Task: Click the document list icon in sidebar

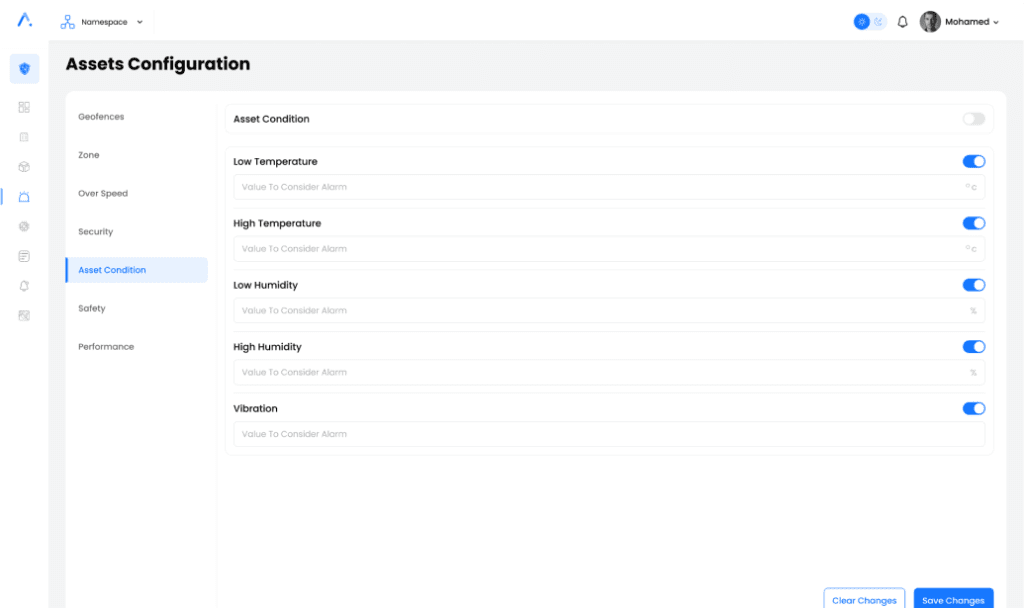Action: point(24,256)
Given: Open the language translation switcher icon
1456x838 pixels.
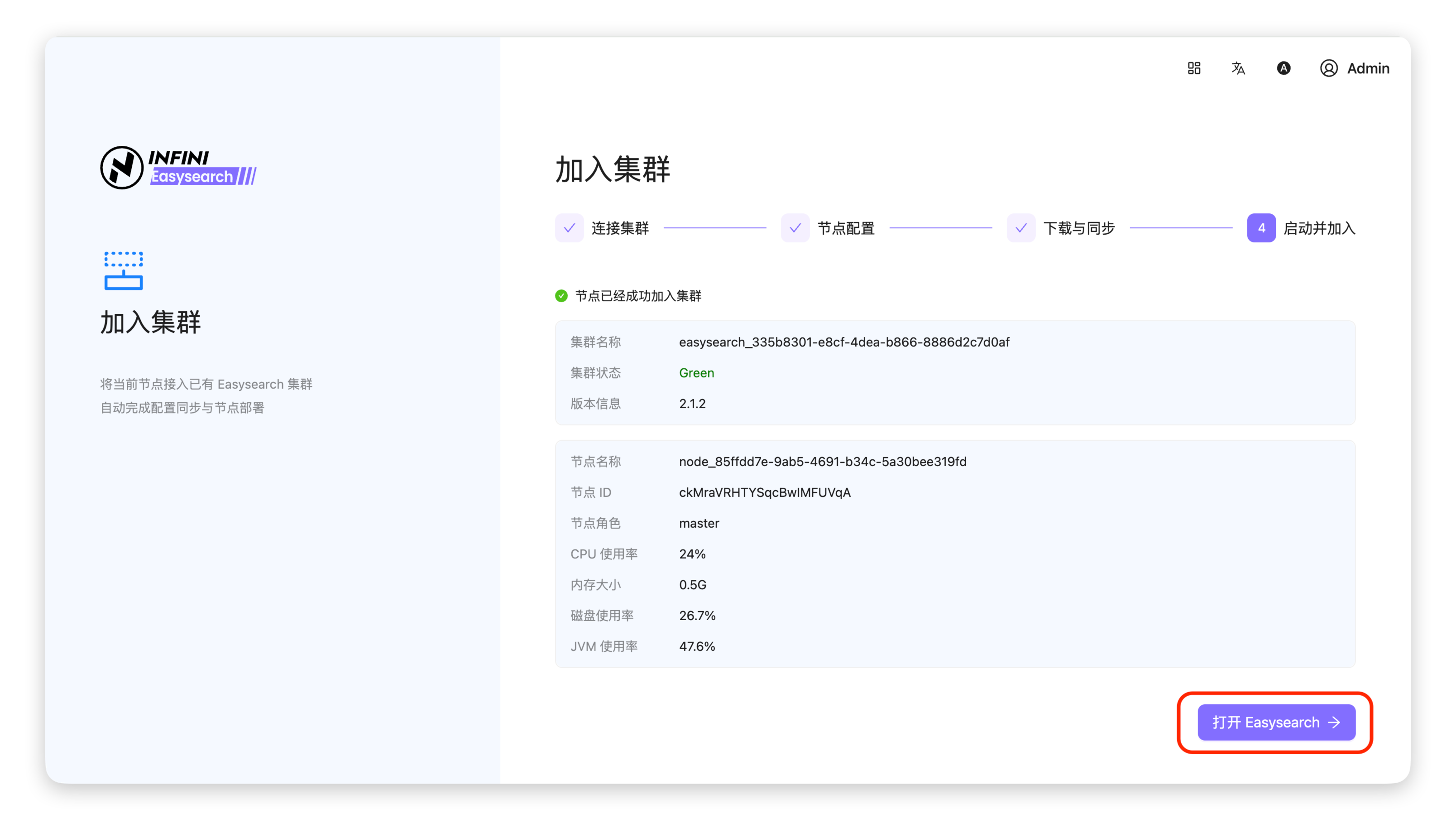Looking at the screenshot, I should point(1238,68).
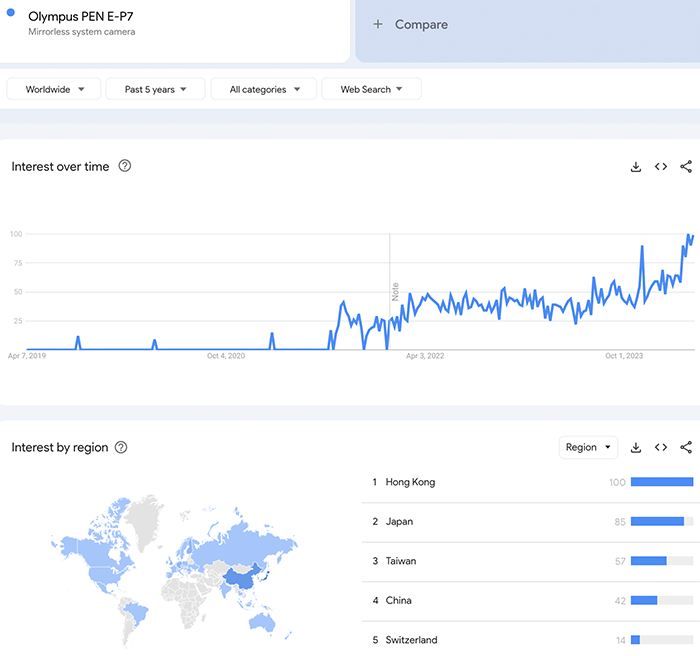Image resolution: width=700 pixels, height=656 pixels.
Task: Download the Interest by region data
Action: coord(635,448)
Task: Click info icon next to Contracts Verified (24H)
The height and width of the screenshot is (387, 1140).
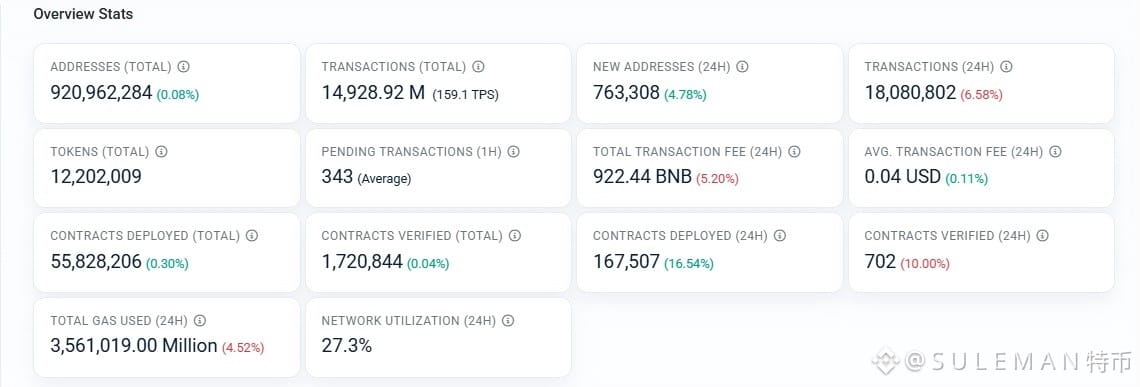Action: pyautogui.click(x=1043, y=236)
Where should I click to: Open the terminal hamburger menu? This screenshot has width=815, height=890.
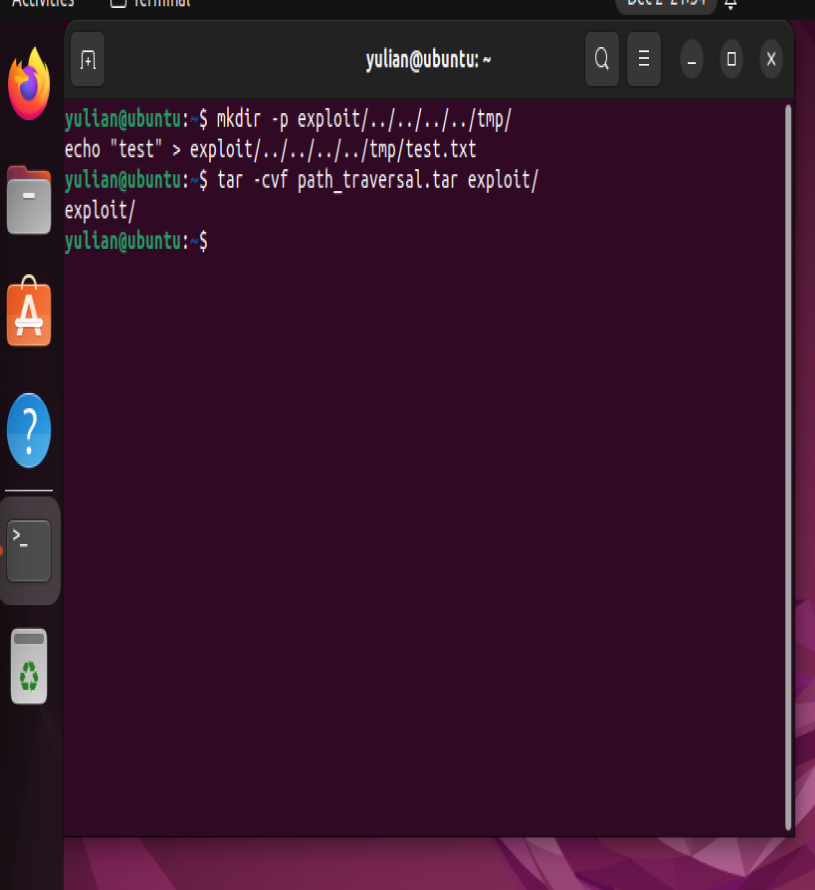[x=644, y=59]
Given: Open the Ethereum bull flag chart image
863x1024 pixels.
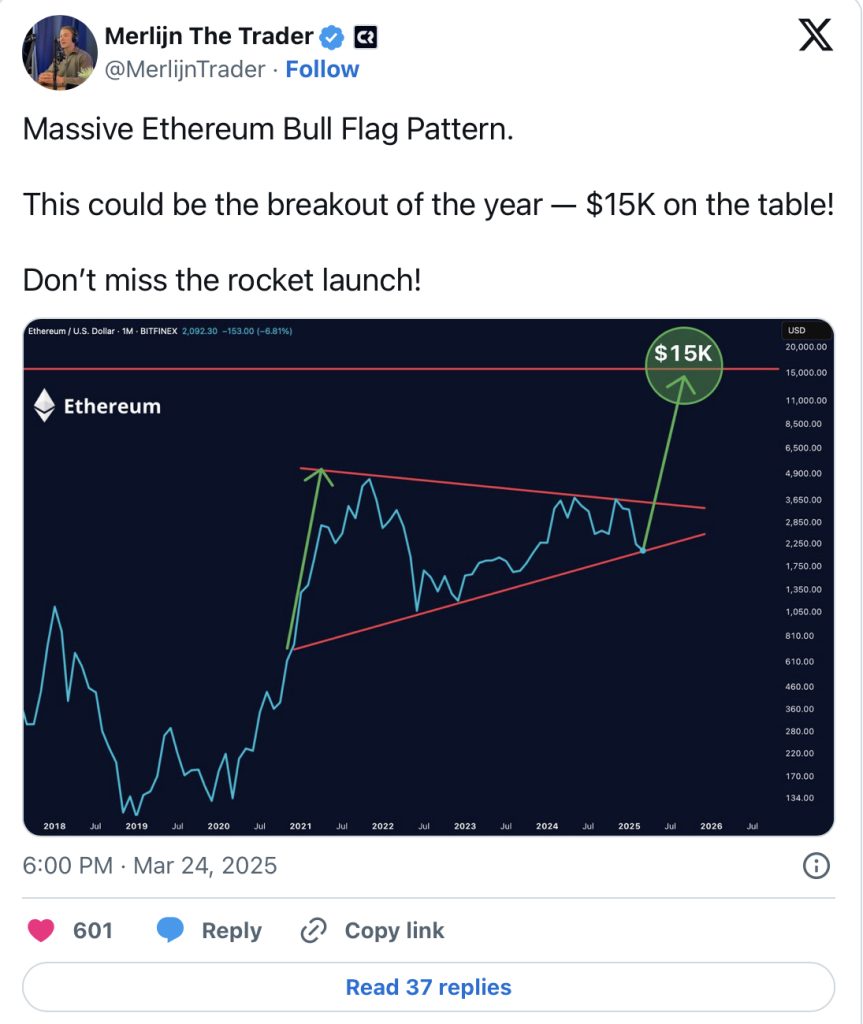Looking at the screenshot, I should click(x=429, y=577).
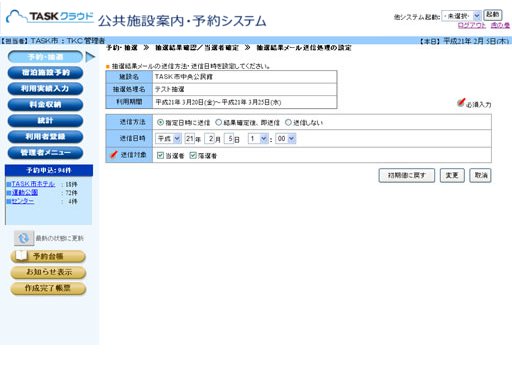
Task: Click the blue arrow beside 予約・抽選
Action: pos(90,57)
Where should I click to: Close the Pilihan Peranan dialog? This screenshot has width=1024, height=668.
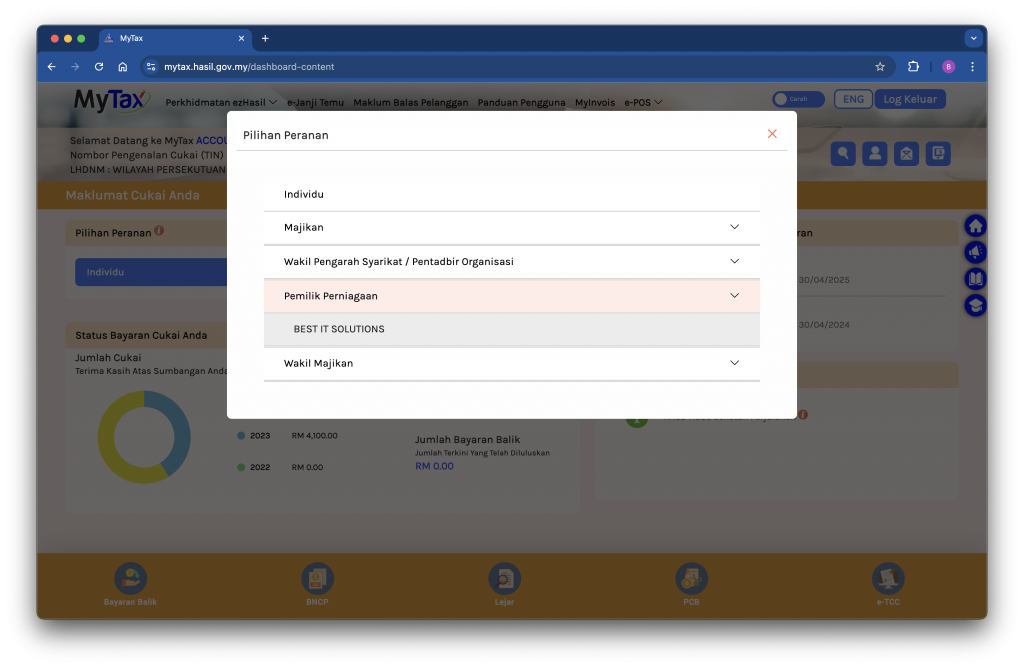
++++++++
> _What is expected_: Extract every line from the one containing "Given: Open the Ethereum" down to the end of the entries, word for word, and leave the pictures out of your answer.

> _Output of the task_:
Given: Open the Ethereum bull flag chart image
863x1024 pixels.
Looking at the screenshot, I should click(x=429, y=577).
Task: Click the blue arrow beside 予約・抽選
Action: pos(90,57)
Where should I click to: Close the Pilihan Peranan dialog? This screenshot has width=1024, height=668.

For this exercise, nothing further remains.